Anton Makon

POEMS ABOUT HUMAN BODIES

Every day, the human body is potentially subjected to a multitude of dangers. In vehicles of the highways, air, oceans, and rivers and seas.

In disease-affected areas and among contagious people. In habitats, especially, the kitchen, and wherever you happen to be if transmittable or endogenous illnesses have already taken hold.

Yes, the human body is almost constantly being threatened: any progress made with survival over possibly many years being jeopardized in seconds if the circumstances ‘fit.’

Survival is still paramount.

Survival is still paramount. Always has been. Always will be. The dangers that were confronted by prehistoric human bodies may have been different to the ones confronted today, but, to endure, to fight (to ultimately, only transiently, overcome) an enemy which, until it manifests is normally, barely, apprehended, is the optimum which can be achieved; as if an omnipresent body (everything that is not human or at least of mere human invention and design) is conspiring against the other (the somewhat less ubiquitous homo sapien one).

In addition to the ones within the predicaments above, Anton Makon writes about these bodies within their apparently self-contained, dangerous, worlds.
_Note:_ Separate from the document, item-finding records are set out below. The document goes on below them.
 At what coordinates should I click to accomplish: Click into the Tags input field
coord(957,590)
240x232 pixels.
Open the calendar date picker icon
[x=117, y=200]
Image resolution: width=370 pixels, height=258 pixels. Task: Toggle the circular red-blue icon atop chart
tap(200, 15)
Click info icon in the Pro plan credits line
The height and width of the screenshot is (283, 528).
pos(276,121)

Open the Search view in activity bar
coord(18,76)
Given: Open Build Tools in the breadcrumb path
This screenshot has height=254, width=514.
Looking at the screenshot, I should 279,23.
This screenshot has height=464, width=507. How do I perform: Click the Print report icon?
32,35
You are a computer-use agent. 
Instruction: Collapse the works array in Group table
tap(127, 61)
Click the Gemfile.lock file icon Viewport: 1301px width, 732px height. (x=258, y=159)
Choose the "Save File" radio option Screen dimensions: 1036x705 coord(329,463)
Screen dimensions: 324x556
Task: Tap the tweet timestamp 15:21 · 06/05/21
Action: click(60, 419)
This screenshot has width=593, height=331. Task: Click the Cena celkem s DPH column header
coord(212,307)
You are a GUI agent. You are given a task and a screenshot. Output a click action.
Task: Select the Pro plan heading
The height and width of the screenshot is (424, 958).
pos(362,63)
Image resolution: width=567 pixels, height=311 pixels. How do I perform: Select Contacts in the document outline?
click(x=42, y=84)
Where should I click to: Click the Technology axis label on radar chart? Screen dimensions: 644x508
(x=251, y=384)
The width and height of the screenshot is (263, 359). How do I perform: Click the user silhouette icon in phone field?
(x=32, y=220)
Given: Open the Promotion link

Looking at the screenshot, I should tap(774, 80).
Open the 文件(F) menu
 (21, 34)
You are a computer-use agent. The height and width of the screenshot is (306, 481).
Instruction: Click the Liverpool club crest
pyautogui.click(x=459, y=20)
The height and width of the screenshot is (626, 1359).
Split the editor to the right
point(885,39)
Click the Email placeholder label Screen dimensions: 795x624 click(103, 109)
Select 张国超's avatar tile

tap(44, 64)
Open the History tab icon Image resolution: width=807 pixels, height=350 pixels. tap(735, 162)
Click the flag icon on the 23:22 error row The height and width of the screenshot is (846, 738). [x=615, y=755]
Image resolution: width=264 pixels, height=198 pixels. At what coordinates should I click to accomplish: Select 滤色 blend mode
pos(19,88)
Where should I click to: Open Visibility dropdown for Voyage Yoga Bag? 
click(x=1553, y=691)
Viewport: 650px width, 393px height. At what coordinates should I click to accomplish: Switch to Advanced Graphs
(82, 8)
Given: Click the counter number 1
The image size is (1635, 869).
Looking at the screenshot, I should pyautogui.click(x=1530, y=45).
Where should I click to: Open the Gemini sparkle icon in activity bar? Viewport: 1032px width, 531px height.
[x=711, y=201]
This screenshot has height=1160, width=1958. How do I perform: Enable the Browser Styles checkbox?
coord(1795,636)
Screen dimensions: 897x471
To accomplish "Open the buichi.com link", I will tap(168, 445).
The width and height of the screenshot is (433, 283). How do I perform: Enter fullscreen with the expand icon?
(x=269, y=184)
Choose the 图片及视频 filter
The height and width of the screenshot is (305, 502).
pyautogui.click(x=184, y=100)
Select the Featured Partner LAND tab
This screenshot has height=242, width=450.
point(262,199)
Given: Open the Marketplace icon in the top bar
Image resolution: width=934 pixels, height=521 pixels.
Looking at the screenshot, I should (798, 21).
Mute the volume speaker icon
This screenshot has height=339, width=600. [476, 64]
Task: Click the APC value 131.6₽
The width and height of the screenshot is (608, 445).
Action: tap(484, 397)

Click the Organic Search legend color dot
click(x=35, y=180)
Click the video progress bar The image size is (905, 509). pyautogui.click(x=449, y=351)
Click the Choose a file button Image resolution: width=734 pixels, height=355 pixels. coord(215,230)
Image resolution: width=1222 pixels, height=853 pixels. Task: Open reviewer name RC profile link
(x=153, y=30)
Apparently, and dangerously, because they interact. Compete with one another. Fight. Bodies, beings, too which challenge life. Rebel against their limitations. Struggle to transcend. Bodies which combat circumstances brought about by inadequate socialization: Anton Makon seeing all this as inspiring. A plentiful source of plentiful poems, a few of which can be seen on the following pages.

Sample Poems

Lady Vulgarity

Lady Vulva
her damp frenzy
in dark luminal physiology of night
her bulb light

Lady Vulva
her arm tender
with ferocity of pleasure
lover’s might

Of This Earth

we walk through fields of lava
detonations from either side of a meagre path we created in a dream and
scarily tightrope unfailingly on
burn concrete
conflagrate us
conjoin an ashen state

X-foliate

Walls of bone and skin. Doors opening onto unseen trenches hiding inside bathrooms. Wars between dead cells and grainy powders of renewal.